一般的な平均月給が、20代で20万円台、30代以降で徐々に30~40万円台となり、全体的な平均給与は35万円前後ですから、不動産鑑定士の平均給与は高めであることが分かります。

収入は多いものの 現地、役所などに実際に赴いて調査を行うため、業務はデスクワークよりフィールドワークが中心です。そのため、移動が多く体力勝負な所もありハードと感じる人もいますし、色々な場所に行けるので楽しんで業務が行えていると感じている人もいます。

不動産鑑定士の年収統計

不動産鑑定士の年収は年収600~800万円台

不動産鑑定士としての実務修習中は、平均年収が300万円前後と言われています。

また、厚生労働省の「賃金構造基本統計調査」によると、平成29年度の不動産鑑定士の平均年収は約817万円(49.8歳)、平成28年度は、平均年収692万円(46.6歳)でした。年代別の平均年収では、50代前半が最もピークで900万円台、60代以降は600~700万円台と下降傾向になります。

各年度の集計データから、年度や年齢により大きく変動があるということがわかりますが、平成29年度サラリーマン平均年収400万円台とありましたから、変動があるとはいえ高い年収が期待できます。

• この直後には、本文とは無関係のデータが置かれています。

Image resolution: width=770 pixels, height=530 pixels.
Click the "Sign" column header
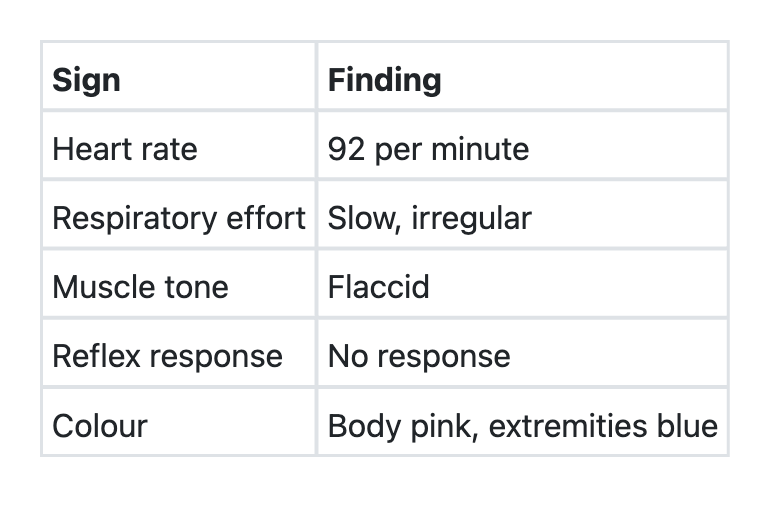[87, 80]
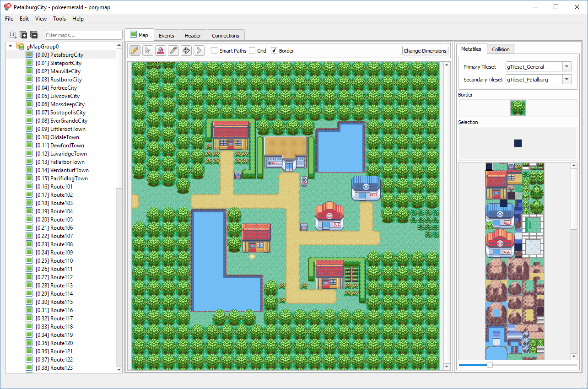Viewport: 588px width, 389px height.
Task: Expand all map folders in the list
Action: [x=23, y=35]
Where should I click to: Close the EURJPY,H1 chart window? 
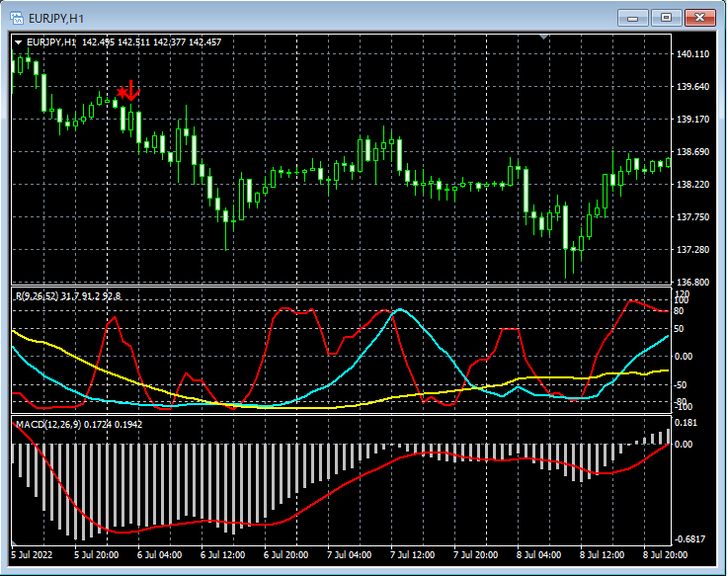coord(700,17)
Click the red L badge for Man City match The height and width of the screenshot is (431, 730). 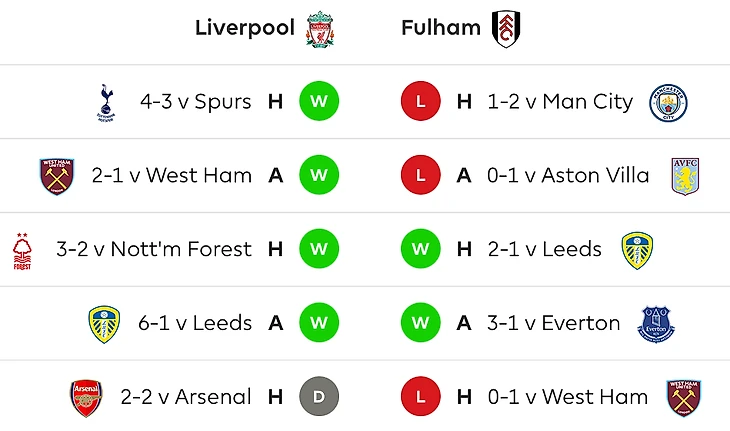420,102
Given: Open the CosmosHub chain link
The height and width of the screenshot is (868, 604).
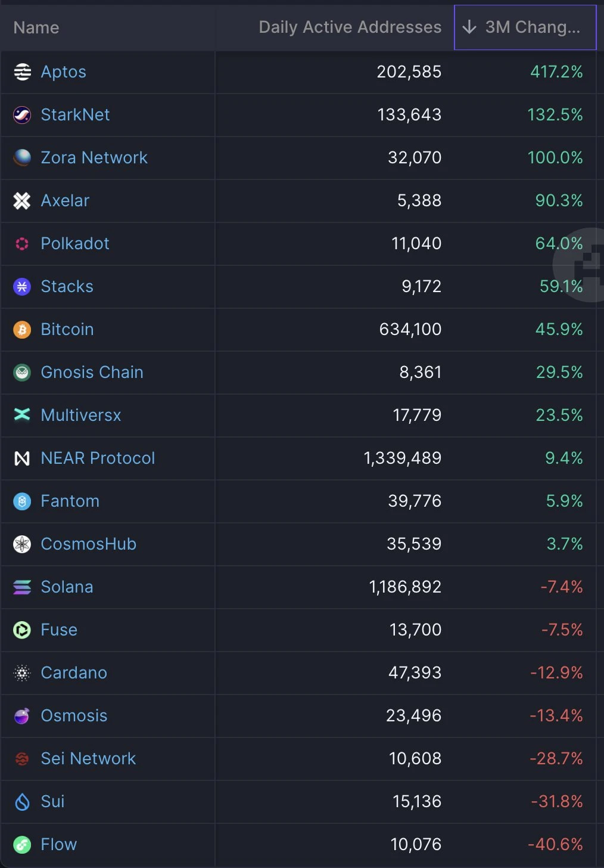Looking at the screenshot, I should point(88,544).
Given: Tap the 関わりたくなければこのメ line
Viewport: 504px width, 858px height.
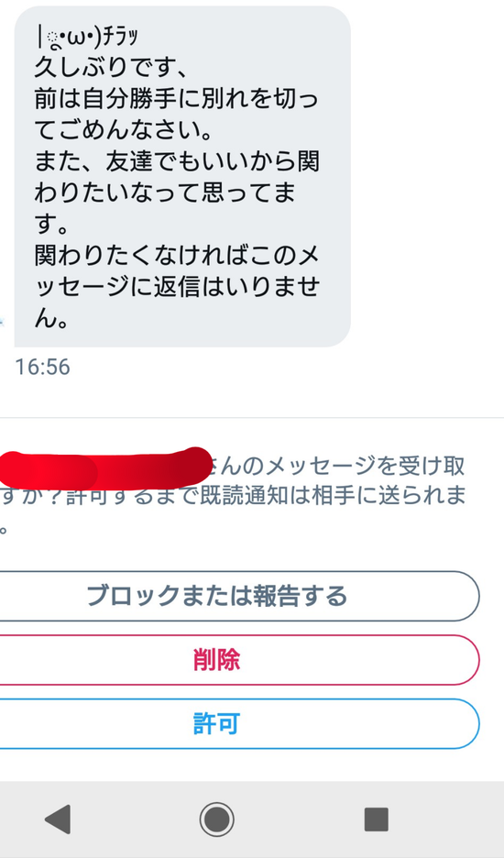Looking at the screenshot, I should pos(177,256).
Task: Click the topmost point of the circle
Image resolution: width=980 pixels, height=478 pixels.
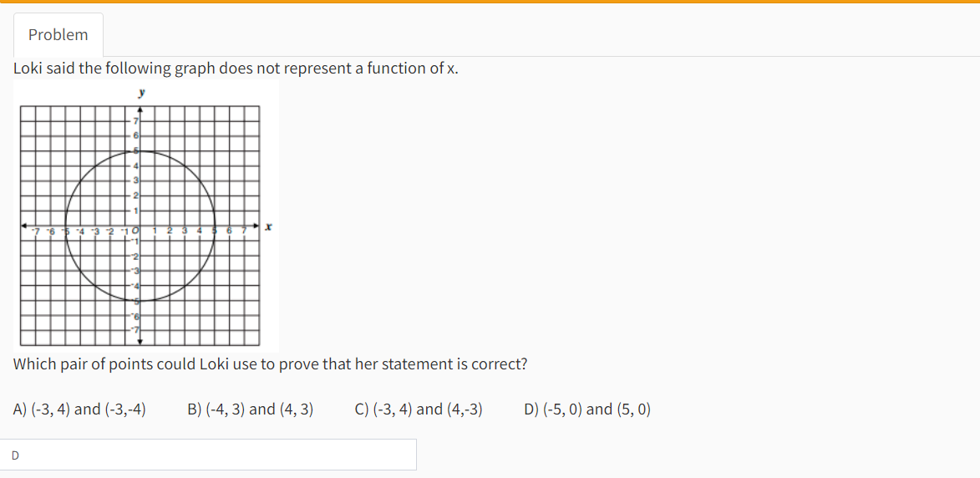Action: pyautogui.click(x=140, y=151)
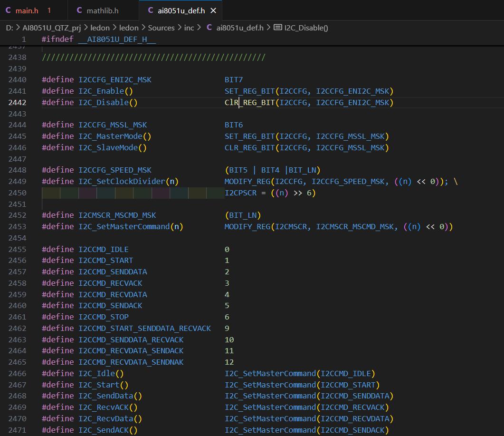
Task: Select line number 2442 in the gutter
Action: pyautogui.click(x=17, y=102)
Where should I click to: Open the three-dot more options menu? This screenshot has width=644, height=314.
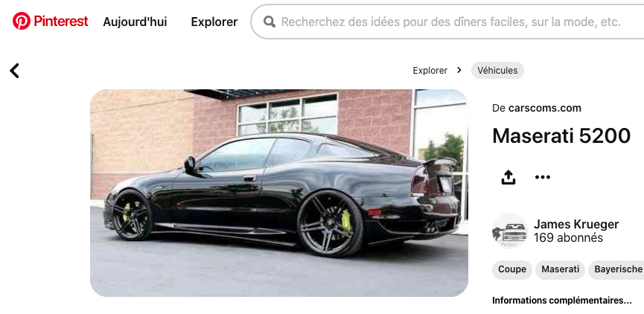tap(543, 177)
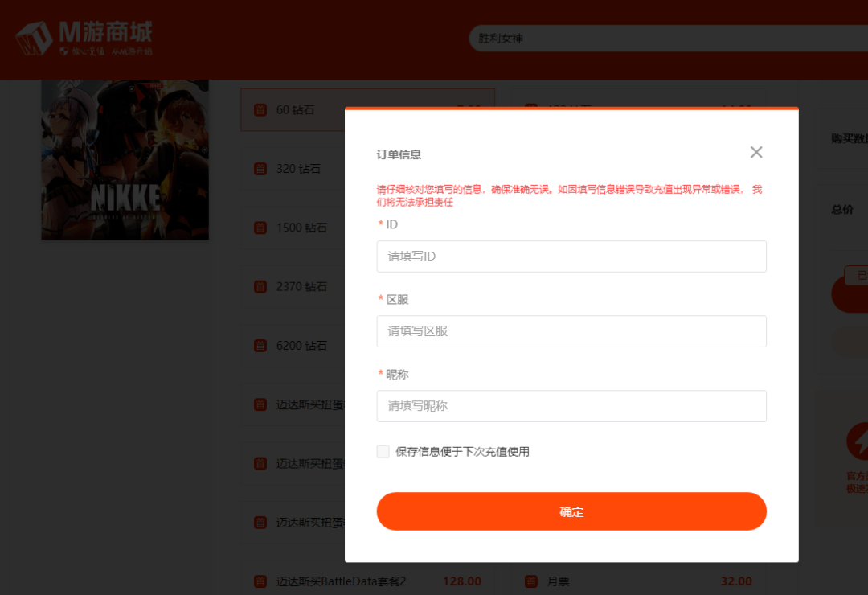Click the M游商城 logo in header
Screen dimensions: 868x595
(x=84, y=39)
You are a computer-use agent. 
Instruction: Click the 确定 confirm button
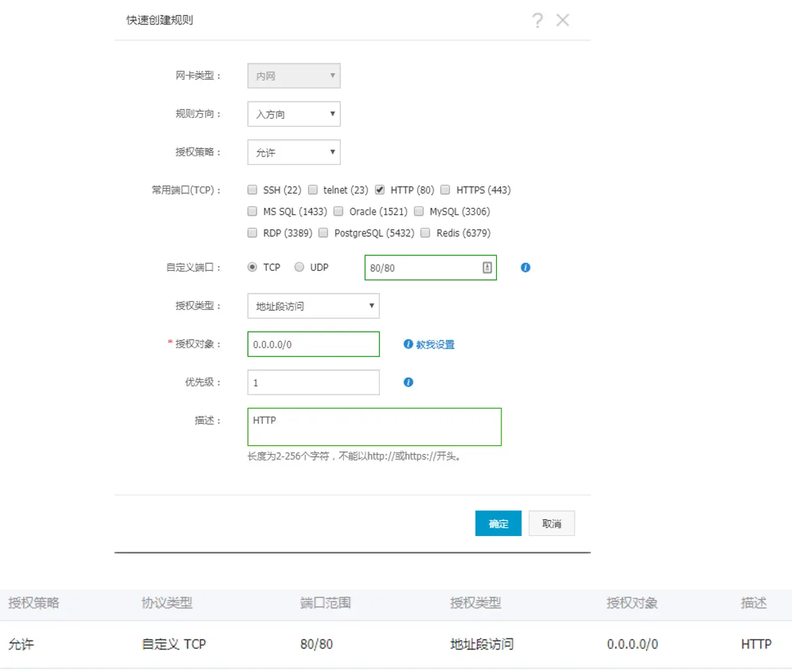498,523
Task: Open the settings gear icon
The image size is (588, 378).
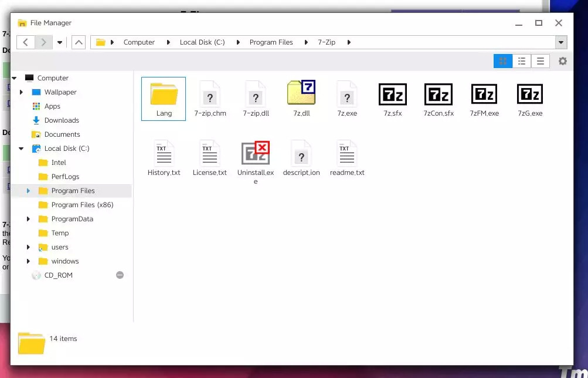Action: (562, 61)
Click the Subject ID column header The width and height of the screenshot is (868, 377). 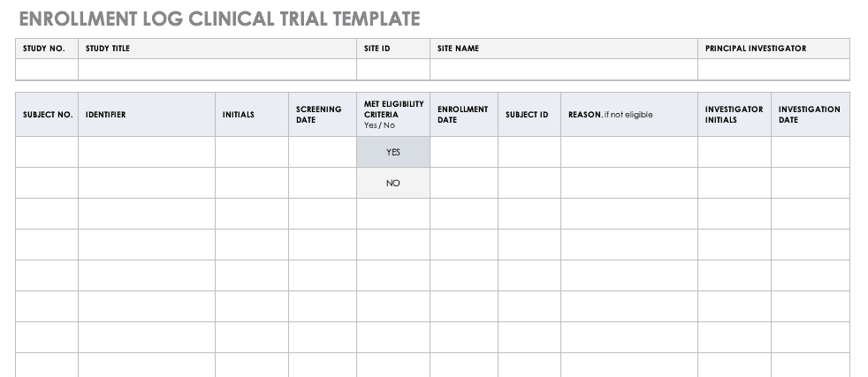(x=529, y=115)
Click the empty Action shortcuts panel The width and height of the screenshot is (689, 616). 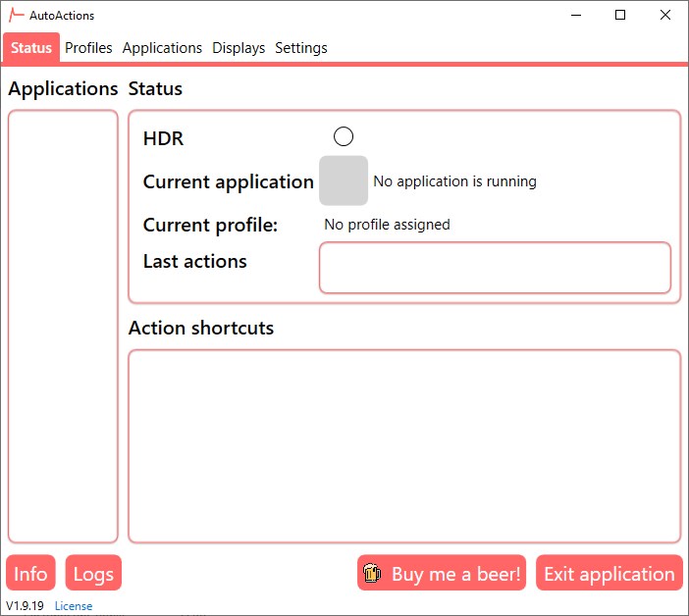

男性と女性では圧倒的に男性が多く女性鑑定士のデータが極端に少ないため、収入の格差が見られます。平成29年度では、男性の平均年収が800万円台であるのに対して女性は、200万円台でした。データでは、20代の女性のみでしたから正確には分かりませんが、結婚、出産を機に辞めてしまうことも要因の一つという意見があります。

都道府県で見る平均年収」の分布

平均年収と「国税局都道府県別年収」との比率算出で見ると、東京が最も高く1100万円、次に主要都市が900万円です。全国的には700~800万円、青森、秋田、佐賀、宮崎、沖縄600万となっています。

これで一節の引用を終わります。